3-D suction blow molding has some major advantages to make the hollow, complex shapes that become automotive air ducts. And plastic ducts are replacing metal and rubber in some turbocharged applications, because of the weight saving opportunities.
Looking at the latest estimates from automotive experts, the opportunity for plastics suppliers is about to punch the accelerator.
In 2014, about 29.2 million light vehicle engines around the world were turbocharged, or about 33 percent of the total, according to IHS Autodatabase.
In 2020, IHS estimates the total will be 56.2 million engines, or 50 percent of the total.
“The growth this market is expecting between today and 2020 is huge, and the supplier base to make this part is limited,” said Doug Madsen, managing director of ActuaPlast North America Inc. in Livonia. “There will be a lot of growing pains. It's a steep learning curve.”
Much of the opportunity is in the world's two largest vehicle markets, China and North America. That's because the trend has already played out in the No. 3 market: Europe.
According to Honeywell, 69 percent of engines in Europe are already turbocharged, and that will rise only marginally, to 73 percent, in 2020.
In North America, on the other hand, in 2015 only 23 percent of engines were turbocharged, but that will rise to 39 percent in 2020. (In China, Honeywell's estimates are 28 percent in 2015 and 47 percent in 2020.)
ActuaPlast's roots are in Europe — its parent company ActuaPlast SAS is based in La Forêt-Fouesnant, France. Company owner and CEO Ronan Perennou started the company in 2001, and it serves a very specific niche: helping vehicle manufacturers and Tier 1 suppliers to commercialize new blow molding technology.
“We do product development, prototyping, pre-production, low-volume production and production support for Tier 1 suppliers,” Madsen said. “We do not want to be a Tier 1 supplier. We want to assist Tier 1 suppliers.”
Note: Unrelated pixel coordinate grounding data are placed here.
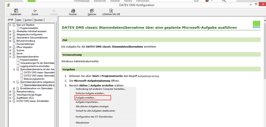Open the Favoriten tab
The image size is (266, 127).
coord(39,20)
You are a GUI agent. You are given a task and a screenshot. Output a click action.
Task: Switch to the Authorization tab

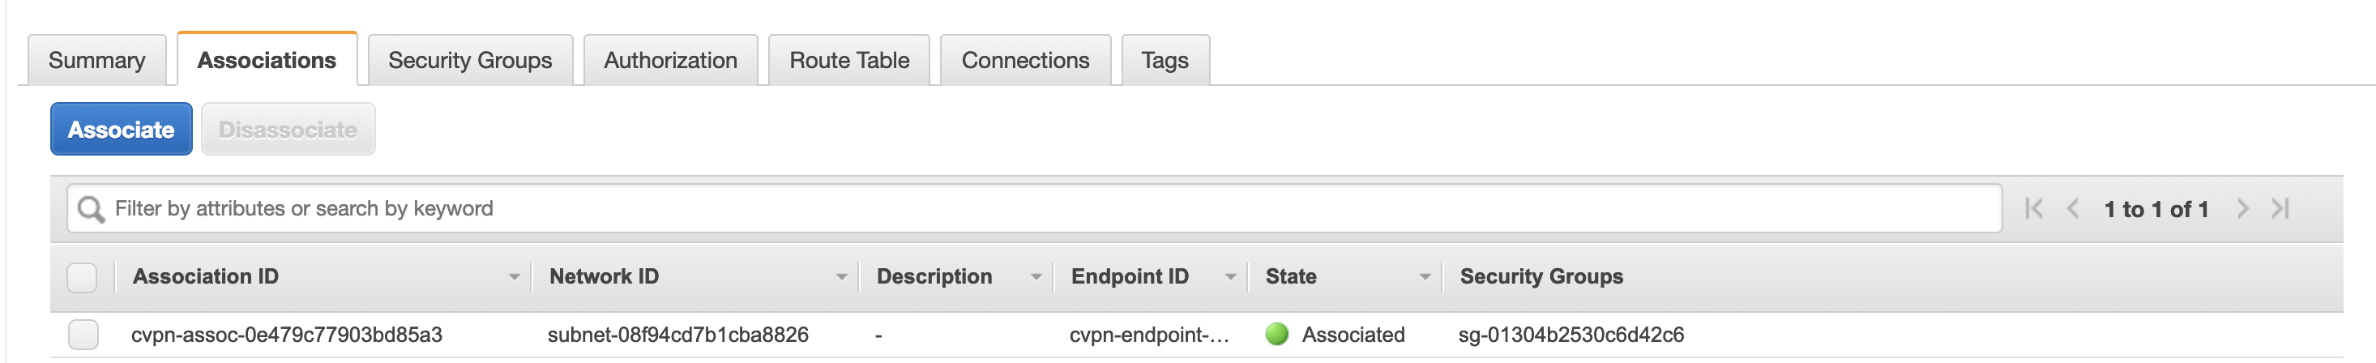coord(671,61)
ActuaPlast employs about 110 people in France, and it opened its Livonia factory in July 2014. Production in Livonia started in January 2015, and today the plant has 10 employees and three sophisticated blow molding machines. The newest, a model called the ASPI from S.T. Soffiaggio Tecnica srl in Monza, Italy, started production just over a month ago.
It's the latest in 3-D suction blow technology from S.T., and ActuaPlast held a special event for select customers on March 15-16 to show off the new equipment.
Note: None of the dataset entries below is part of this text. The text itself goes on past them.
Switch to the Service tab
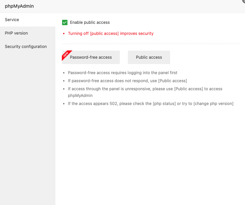 pos(12,20)
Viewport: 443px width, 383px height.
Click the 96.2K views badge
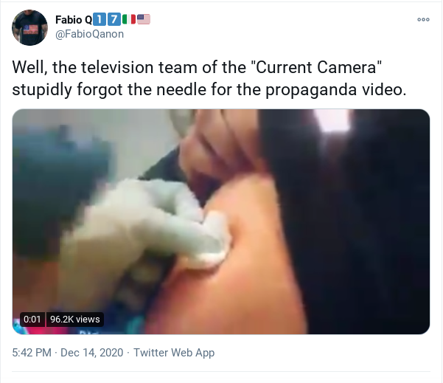[x=75, y=320]
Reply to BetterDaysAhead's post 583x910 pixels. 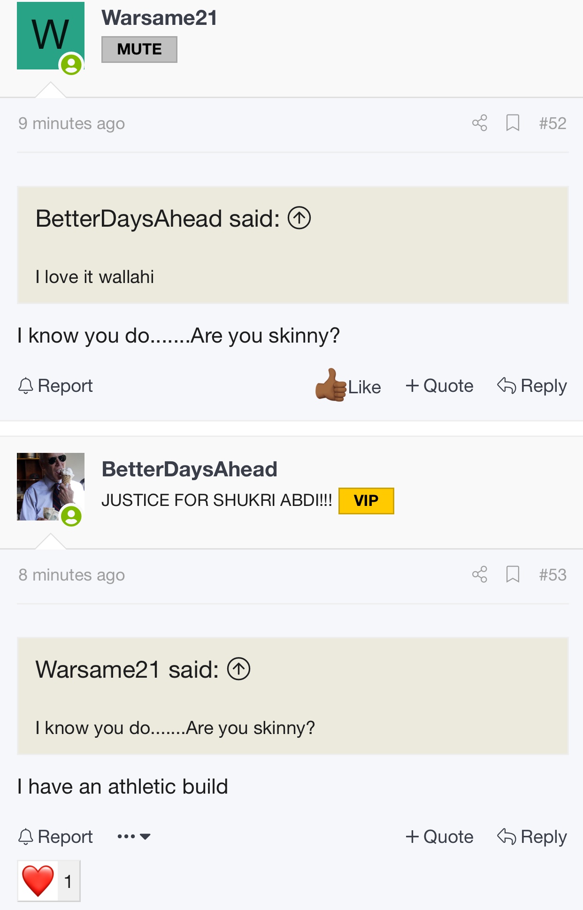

The exclusive guest list included automotive OEMs and Tier 1 suppliers. The hosts were ActuaPlast, S.T., DuPont Performance Polymers and H.A. Industries, a local specialist in equipment for welding plastic parts. The companies touted the event as a conference to take the mystery out of blow molding.
DuPont played a major role in the seminar, including local experts and a teleconference link with the company's technical staff in Meyrn, Switzerland, who answered customers' questions about suction blow molding materials and processing.
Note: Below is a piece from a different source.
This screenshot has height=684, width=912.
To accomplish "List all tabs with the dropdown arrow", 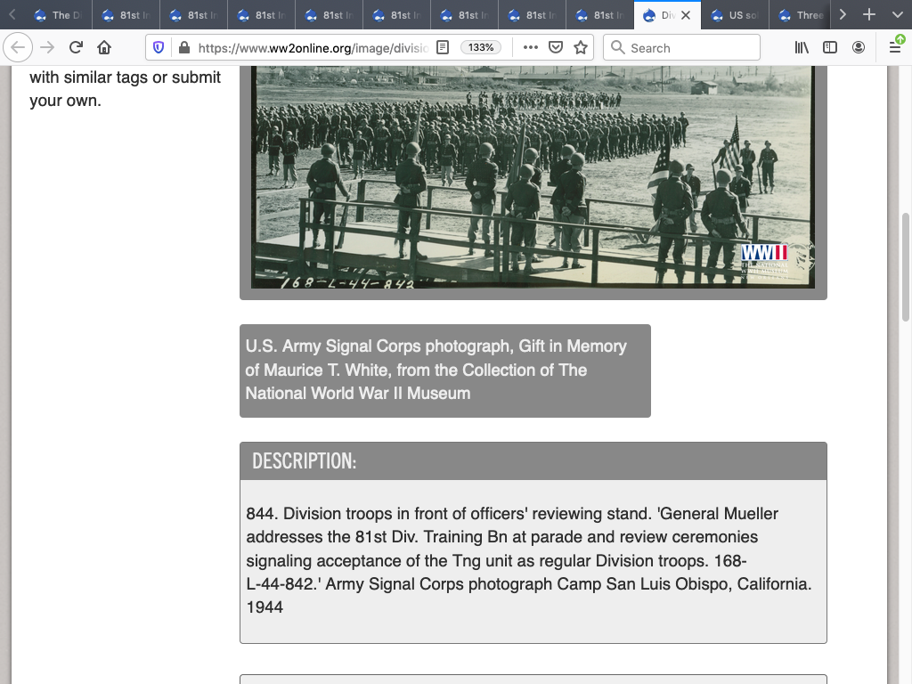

DuPont sees big opportunities in suction blow molding for two of its engineering resins: Zytel nylon and Hytrel thermoplastic elastomers, which can withstand the hostile environment under the hoods of turbocharged engines. DuPont has two blow molding machines in Switzerland and offers customers the results of its years of research into the process.
S.T. Managing Partner Martin Graziadei highlighted the latest features in the ASPI machine, including a tie-barless design and specially designed head for quick mold and material changes, and sophisticated controls that can precisely dose material, putting resin exactly where it is needed in the parison to control the thickness of the part.
That helps to minimize scrap, which traditionally is a major expense for industrial blow molders. The opportunity for material savings with the new technology can pay for itself in just a few years, Graziadei said — even for a machine that can cost around 600,000 euros ($684,300).
Previous efforts to popularize 3-D suction blow molding in North America were also announced with high expectations, but in the end they fell flat.
Around 2002-2003, experts thought the U.S. automotive market would embrace turbocharged diesel engines, like in Europe. That never happened.
Then the Great Recession put the development of innovative new automotive technologies on hold.
Today, though, the opportunity is real, according to the partners at the open house. Automakers are eager to try any new technology that reduces weight and improves fuel economy, and the plastics supply chain is in a strong position to assist.
“Europe has led this shift. We've got to catch up,” Madsen said.
“We are convinced that the same trend is going to happen in the U.S., and also in the Asian market,” Graziadei said. “This conversion is going to happen now.”